SLM Chapter 5 Decision Trees

Idea

Each node is a decision maker. It splits a set of data into several sub-sets according to some criterion, and passes each sub-group to its corresponding child node. A class label is given to each leaf node, where no further decisions are made. When predicting the label of a new sample, we let the sample travel from the root node to a leaf node, following the decision rules along its way. When it reaches a leaf node, we assign the label of the leaf node to this sample.

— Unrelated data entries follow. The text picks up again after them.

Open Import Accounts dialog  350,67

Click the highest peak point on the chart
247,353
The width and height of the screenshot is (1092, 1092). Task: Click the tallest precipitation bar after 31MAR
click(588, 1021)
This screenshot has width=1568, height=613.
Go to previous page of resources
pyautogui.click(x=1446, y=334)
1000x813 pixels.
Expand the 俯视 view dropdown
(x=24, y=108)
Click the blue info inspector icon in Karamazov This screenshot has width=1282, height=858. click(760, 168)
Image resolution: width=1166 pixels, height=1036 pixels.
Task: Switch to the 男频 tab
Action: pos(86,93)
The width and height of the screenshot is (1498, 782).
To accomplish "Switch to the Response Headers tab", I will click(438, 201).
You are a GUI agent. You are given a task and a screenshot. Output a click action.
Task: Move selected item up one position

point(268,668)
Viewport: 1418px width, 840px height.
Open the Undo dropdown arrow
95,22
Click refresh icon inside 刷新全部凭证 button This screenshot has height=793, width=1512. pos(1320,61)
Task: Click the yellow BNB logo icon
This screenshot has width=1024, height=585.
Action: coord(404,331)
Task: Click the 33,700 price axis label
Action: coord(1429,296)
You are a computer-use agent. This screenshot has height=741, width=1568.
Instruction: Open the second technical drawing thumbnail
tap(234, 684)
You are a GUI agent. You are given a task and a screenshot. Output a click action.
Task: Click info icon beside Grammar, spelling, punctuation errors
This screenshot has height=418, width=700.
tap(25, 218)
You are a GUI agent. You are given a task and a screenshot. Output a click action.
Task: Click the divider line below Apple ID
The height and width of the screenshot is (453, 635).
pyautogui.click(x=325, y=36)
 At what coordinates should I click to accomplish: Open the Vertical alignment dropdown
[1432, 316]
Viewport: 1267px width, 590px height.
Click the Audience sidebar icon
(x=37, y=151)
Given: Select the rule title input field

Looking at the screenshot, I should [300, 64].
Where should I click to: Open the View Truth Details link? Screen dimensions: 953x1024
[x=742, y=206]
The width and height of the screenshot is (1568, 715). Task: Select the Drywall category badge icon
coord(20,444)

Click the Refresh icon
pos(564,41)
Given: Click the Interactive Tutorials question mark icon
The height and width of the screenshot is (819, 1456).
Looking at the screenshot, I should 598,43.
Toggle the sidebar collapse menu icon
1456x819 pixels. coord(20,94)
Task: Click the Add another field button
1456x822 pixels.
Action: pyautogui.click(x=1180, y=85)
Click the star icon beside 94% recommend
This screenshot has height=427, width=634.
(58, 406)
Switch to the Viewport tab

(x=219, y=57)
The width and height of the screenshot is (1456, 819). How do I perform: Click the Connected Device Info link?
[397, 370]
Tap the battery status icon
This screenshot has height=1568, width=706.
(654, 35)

The idea is demonstrated by the following pseudo code:

  
def buildNode(dataset: List[Sample]):

    # We first comeup with a criterion with the dataset
    criterion = get_criterion(dataset) # Criterion: Sample -> Int
    
        
    # If we find out that we don't need to further split the dataset,
    # we may stop here and return a leaf node.
    stop, label = should_stop(dataset, criterion)
    if stop:
        return Node(None, label=label)
    
    
    # Then we create one subset for each criterion
    subsets = [[] for _ in range(criterion.k_children)]
    for sample in dataset:
        kth = criterion(sample)
        subsets[kth].append(sample)
    
    # Recursively build child nodes
	children = [build_node(subsets[i]) for i in range(k_children)]
    
    # Call the constructor to create current node
    node = Node(children, criterion)
    
    return node

Intuitions

A decision tree can be seen as a series of if-then statements.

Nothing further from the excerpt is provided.